Question

How do you find the derivative \[y=2x\cos x\]?

Answer 1

Hint: To find the derivative of above equation \[y=2x\cos x\] with respect to $x$. The derivative of the function is defined as if we have $x$ and $y$ are real numbers then if the graph of f is plotted with respect to the $x$ then the slope of this graph at each point is known as derivative of function.we will use product Rule of differentiation .let`s suppose $f\left(x \right)$ is equal to $2x$ and $g\left(x \right)$ is equal to $\cos x$. So whenever if we have two functions like \[f\left (x \right)\] and\ [g\left(x \right)\] and both are in multiplication form like$f\left(x \right)\cdot g\left(x \right)$ then the derivative of these type of function is as:
 \[\dfrac{d\left( f\left( x \right)g\left( x \right) \right)}{dx}=f\grave{\ }\left( x \right)g\left( x \right)+f\left( x \right)g\grave{\ }\left( x \right)\] .where $f\grave{\ }\left( x \right)$ is the differentiation of $2x$ and $g\grave{\ }\left( x \right)$ is the differentiation of $\cos \left( x \right)$ and $f\left( x \right)=2x$ and $g\left( x \right)=\cos \left( x \right)$.

Complete step by step solution:
Here the given equation is:
$y=2x\cos x$
In the given equation $x$ is an independent variable and $y$ is the dependent variable.
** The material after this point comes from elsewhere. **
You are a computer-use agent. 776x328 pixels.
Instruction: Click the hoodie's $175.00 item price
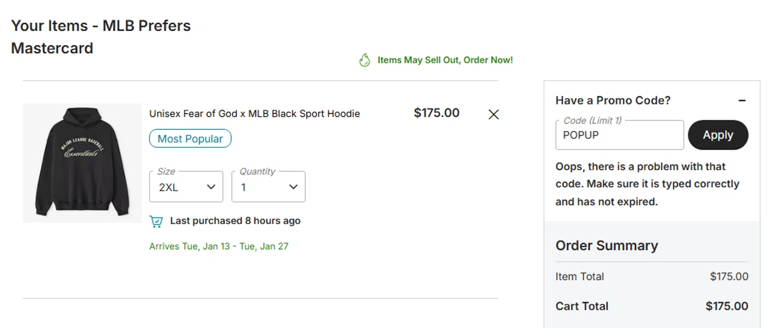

The value of $y$ changes as $x$ changes.
Now by applying the product rule\[\dfrac{d\left( f\left( x \right)g\left( x \right) \right)}{dx}=f\grave{\ }\left( x \right)g\left( x \right)+f\left( x \right)g\grave{\ }\left( x \right)\] on $f\left( x \right)=2x$ and$g\left( x \right)=\cos \left( x \right)$ , we get:
    \[\begin{align}
  & \Rightarrow \dfrac{dy}{dx}=\left( 2x \right)\grave{\ }\left( \cos x \right)+\left( 2x \right)\left( \cos x \right)\grave{\ } \\
 & \Rightarrow \dfrac{dy}{dx}=\dfrac{d\left( 2x \right)}{dx}\left( \cos x \right)+\left( 2x \right)\dfrac{d\left( \cos x \right)}{dx}..........\left( 1 \right) \\
\end{align}\]
Now by solving $\dfrac {d\left (2x \right)}{dx}$ and $\dfrac {d\left (\cos x \right)}{dx}$ we get:
\[\Rightarrow \dfrac{d\left (2x \right)}{dx}=2\] and $\dfrac {d\left (\cos x \right)}{dx}=-\sin x$
Putting these values of differentiation in equation (1), we get,
$\Rightarrow \dfrac{dy}{dx}=2\cos x-2x\sin x$
Hence by using the product rule of differentiation, we get the derivative of \[y=2x\cos x\] is $2\cos x-2x\sin x$ .

Note:
In order to find the derivative of an equation we can go wrong by writing the incorrect differentiation of given functions. Like Sometimes we forget to write the minus sign in the differentiation of \[\cos x\]. By using product rule \[\dfrac{d\left( f\left( x \right)g\left( x \right) \right)}{dx}=f\grave{\ }\left( x \right)g\left( x \right)+f\left( x \right)g\grave{\ }\left( x \right)\]
Must remember positive signs between the above equations, sometimes we make mistakes in this by taking negative signs. And we should know the differentiation of every function. Then finding the derivative of any equation became easy.